--- WORK TO BE COMPLETED ---
Everything from the line with "You are a computer-use agent. The" through the final line below should be copied out exactly, and nothing else should appear.

--- THE DATA ---
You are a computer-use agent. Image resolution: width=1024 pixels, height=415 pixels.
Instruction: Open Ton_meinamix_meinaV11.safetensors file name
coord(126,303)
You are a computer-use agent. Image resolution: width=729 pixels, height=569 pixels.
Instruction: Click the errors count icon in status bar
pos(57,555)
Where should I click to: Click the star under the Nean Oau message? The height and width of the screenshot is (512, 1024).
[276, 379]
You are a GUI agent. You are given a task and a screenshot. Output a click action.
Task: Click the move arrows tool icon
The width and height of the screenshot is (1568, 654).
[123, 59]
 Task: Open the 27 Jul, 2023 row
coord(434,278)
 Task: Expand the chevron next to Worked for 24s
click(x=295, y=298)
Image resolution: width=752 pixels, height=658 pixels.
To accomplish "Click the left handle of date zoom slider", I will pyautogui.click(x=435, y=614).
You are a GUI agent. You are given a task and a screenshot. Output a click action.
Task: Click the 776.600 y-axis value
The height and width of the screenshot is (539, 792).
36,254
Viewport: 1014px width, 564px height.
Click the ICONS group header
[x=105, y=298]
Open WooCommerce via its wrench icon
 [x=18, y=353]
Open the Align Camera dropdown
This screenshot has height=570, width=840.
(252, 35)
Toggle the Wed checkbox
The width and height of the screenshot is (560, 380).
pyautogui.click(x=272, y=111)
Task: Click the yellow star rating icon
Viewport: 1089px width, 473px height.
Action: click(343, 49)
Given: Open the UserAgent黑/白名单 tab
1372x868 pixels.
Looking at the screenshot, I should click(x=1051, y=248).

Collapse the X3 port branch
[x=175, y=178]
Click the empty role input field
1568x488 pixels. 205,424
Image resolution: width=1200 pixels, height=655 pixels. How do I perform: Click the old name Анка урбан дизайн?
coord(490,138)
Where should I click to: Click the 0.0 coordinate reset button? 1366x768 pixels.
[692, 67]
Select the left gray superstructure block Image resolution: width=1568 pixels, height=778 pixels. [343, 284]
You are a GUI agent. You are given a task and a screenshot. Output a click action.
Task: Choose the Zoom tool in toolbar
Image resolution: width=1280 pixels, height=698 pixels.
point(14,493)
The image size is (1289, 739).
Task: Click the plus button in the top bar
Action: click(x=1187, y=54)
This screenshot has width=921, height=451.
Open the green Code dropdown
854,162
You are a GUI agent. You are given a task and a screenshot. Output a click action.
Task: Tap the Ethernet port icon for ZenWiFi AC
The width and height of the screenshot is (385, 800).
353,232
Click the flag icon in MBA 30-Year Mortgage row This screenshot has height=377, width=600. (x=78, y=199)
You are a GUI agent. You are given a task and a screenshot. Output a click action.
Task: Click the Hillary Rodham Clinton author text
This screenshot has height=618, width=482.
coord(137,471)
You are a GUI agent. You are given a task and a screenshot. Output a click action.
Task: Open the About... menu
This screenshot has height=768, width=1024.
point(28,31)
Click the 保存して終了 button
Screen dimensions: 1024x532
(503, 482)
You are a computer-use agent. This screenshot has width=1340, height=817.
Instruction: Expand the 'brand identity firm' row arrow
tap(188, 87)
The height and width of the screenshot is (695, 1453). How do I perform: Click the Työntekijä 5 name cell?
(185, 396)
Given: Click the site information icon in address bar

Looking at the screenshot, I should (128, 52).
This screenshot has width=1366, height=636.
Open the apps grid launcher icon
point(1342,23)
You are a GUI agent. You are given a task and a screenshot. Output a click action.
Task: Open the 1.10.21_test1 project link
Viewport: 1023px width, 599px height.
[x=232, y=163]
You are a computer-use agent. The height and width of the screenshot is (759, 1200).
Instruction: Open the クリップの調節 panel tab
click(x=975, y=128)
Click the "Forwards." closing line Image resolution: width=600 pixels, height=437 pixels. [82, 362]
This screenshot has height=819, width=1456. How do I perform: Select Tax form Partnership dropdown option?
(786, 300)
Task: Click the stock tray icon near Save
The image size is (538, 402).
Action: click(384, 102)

--- ANSWER TO THE PROBLEM ---
You are a computer-use agent. The height and width of the screenshot is (759, 1200).
Instruction: Open the クリップの調節 panel tab
click(x=975, y=128)
Click the "Forwards." closing line Image resolution: width=600 pixels, height=437 pixels. [82, 362]
This screenshot has height=819, width=1456. How do I perform: Select Tax form Partnership dropdown option?
(786, 300)
Task: Click the stock tray icon near Save
The image size is (538, 402).
Action: click(384, 102)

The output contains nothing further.